1. Educate yourself.
Your information and privacy is only as safe as you allow it to be. All users
should know and understand social engineering tactics along with SPAM
techniques. This year alone, I had eleven individuals who fell into a social
engineering scam and replied to a SPAM with their username and password. Their
accounts were compromised and used to send out additional SPAM. It took a long
time to clean up the mess, because companies like Yahoo, AOL, and Microsoft
along with ISPs blacklisted either the account or our domain. I had to make
several phone calls to straighten out the debacle. Again, if the individuals
would have educated themselves to the signs of SPAM, they would not have fallen
victim to the scam.
2. Think for yourself.
Don’t be a drone and allow someone else to do your thinking for you. Again
first you need to educate yourself with a variety of resources, not just
Google. View both sides of the argument and make educated decisions from your
own judgment. When a CEO says, “They want Google to tell them what they should
be doing next…,” I would proceed with caution (Vaidhayanathan, 2011, p. 200).
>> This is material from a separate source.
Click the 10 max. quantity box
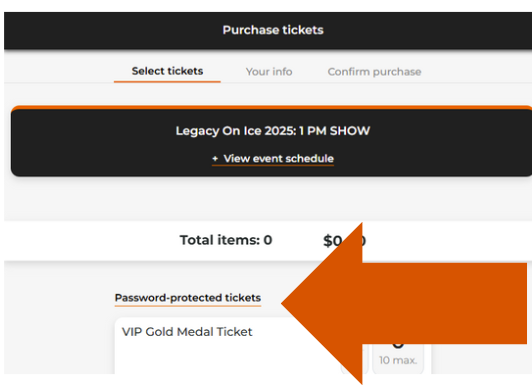Image resolution: width=532 pixels, height=391 pixels. (398, 356)
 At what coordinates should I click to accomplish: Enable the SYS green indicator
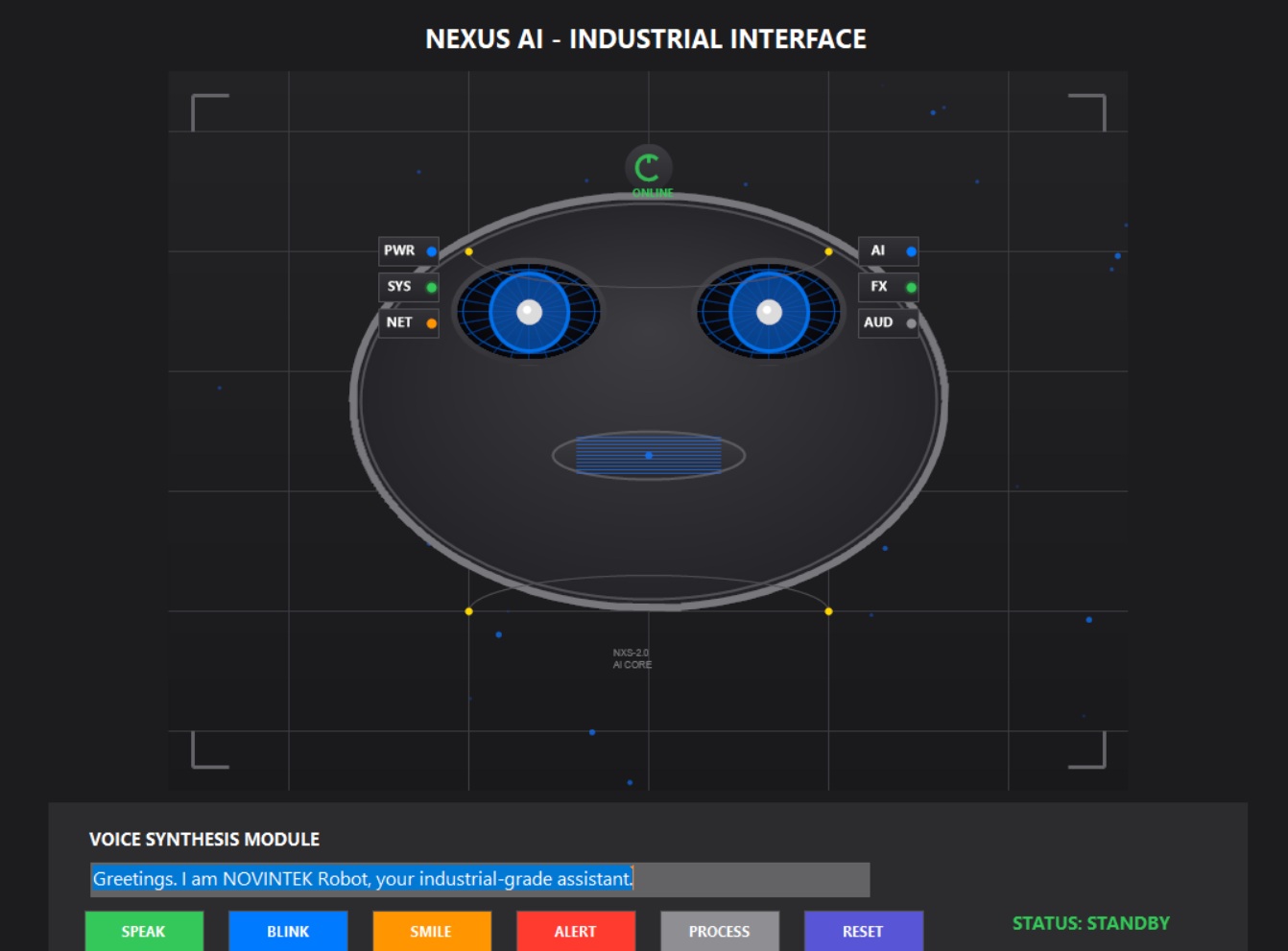pos(431,286)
In order for the world to operate correctly, we need to be independent thinkers.
Independent thinkers help create a checks and balances to ensure a stable
existence.
3. Identify yourself.
Let’s face it, your privacy is diminishing quicker than you can anticipate.
Your information is released in an unidentified manner, but an individual can
take multiple data releases and re-identify you along with the information
attached to you. It is possible to create two identities. For instances, the
real me (Jason Murray) and my digital identity like in Second Life (Murtek).
However, even these identities are being placed together. Google’s new privacy
policy allows them to combine information about you on several of their
services. In addition, they are combining multiple identities into just one
database primary key. Now my Jason Murray account is associated with my Murtek
account in Google. Therefore, identity yourself. Its fine to have multiple
identities, but don’t do something bad with one identity because it will
eventually get back to your employer due to the identity linkage. Multiple identities
are fine to identify yourself in different realms of your life, like real world
and digital world; however, organizations will know that either identity is
still you.
The best advice I can
suggest is be smart about the information that you release to web sites, web
2.0 tools, and corporations. The best way to be smart about this is to educate
yourself. You must think for yourself and develop a plan for your information.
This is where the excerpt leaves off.